Problem Definition

To estimate the speed of vehicles from given monocular video. An example, where the vehicles are detected and their corresponding speed is identified is shown below.



  • The system consists of three components as shown in the figure: (1) vehicle detection (2) tracking, and (3) speed estimation.
  • In the first step, the vehicle detection and segmentation is done using the well known Mask-RCNN.
  • In the second step, the tracking is done using an algorithm called DEEPSORT, which not only does tracking, but also estimates the pixel velocity with the help of Kalman filters.
  • After obtaining pixel velocities from the Kalman filter in the image domain, the speed estimation approach has two steps:
    • affine rectification to restore affine-invariant properties of the scene, and
    • scale recovery which estimates vehicle speed in the real world.

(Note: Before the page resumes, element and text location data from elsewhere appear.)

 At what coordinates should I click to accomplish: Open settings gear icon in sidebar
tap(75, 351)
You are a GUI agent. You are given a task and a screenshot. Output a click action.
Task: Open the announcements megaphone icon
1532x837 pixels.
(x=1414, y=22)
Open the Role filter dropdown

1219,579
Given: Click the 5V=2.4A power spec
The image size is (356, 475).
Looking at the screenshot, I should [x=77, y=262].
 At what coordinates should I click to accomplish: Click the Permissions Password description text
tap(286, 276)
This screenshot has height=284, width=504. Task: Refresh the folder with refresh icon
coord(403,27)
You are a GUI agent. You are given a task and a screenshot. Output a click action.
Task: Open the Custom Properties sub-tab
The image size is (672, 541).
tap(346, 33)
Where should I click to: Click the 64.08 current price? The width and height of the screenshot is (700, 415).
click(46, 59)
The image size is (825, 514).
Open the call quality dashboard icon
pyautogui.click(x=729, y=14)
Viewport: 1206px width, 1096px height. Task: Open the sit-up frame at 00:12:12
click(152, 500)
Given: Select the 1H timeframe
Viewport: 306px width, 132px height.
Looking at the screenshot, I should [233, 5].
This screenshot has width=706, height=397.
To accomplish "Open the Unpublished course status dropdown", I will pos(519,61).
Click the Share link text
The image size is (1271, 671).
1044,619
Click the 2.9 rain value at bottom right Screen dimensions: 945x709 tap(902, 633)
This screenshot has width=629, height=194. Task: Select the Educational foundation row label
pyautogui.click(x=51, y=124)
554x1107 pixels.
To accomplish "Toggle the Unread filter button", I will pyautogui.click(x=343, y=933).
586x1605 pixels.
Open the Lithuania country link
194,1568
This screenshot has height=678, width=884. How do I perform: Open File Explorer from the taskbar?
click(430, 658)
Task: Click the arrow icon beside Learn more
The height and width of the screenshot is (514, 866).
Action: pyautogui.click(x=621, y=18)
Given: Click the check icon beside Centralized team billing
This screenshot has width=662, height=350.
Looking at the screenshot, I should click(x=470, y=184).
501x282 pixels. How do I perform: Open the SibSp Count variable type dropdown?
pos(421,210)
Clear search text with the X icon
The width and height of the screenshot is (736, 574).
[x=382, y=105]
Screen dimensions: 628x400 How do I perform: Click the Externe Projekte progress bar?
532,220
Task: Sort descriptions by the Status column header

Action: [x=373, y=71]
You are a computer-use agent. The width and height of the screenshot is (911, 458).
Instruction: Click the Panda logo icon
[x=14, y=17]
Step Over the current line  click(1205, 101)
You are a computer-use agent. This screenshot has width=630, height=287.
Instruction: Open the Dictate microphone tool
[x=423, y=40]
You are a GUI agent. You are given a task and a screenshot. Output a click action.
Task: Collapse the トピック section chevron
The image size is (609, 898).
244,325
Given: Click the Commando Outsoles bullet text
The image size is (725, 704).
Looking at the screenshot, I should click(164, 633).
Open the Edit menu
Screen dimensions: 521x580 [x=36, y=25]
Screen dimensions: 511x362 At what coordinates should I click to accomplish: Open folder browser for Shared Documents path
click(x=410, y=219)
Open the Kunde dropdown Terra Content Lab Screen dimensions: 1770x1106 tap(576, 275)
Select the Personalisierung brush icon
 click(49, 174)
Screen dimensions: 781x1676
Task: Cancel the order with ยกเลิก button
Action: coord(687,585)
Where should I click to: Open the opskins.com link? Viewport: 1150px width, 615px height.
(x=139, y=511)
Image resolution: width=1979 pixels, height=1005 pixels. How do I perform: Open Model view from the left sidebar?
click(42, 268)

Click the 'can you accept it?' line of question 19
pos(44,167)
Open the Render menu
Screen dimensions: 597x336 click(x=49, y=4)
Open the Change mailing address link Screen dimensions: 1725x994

Training and Data set details

  • Mask-RCNN that is implemented has been pre-trained on the MSCOCO dataset.
  • The DeepSORT algorithm used for vehicle tracking uses a pre-trained CNN, which extracts a set of appearance features for each bounding box detected. The details of the CNN can be found in Figure 3 of the paper.
  • The network is trained on the CompCars dataset which consists of 136,726 images for 163 car makes and 1,716 car models.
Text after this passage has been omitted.